**EXERCISE TASK:**
Count the lines below that contain the string "point", where case must match exactly. Reply with the number alone.

::::::

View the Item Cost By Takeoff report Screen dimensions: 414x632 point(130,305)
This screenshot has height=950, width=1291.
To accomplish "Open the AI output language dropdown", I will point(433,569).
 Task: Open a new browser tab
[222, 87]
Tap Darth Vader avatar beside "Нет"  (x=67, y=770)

::::::

**PROBLEM SOLUTION:**
2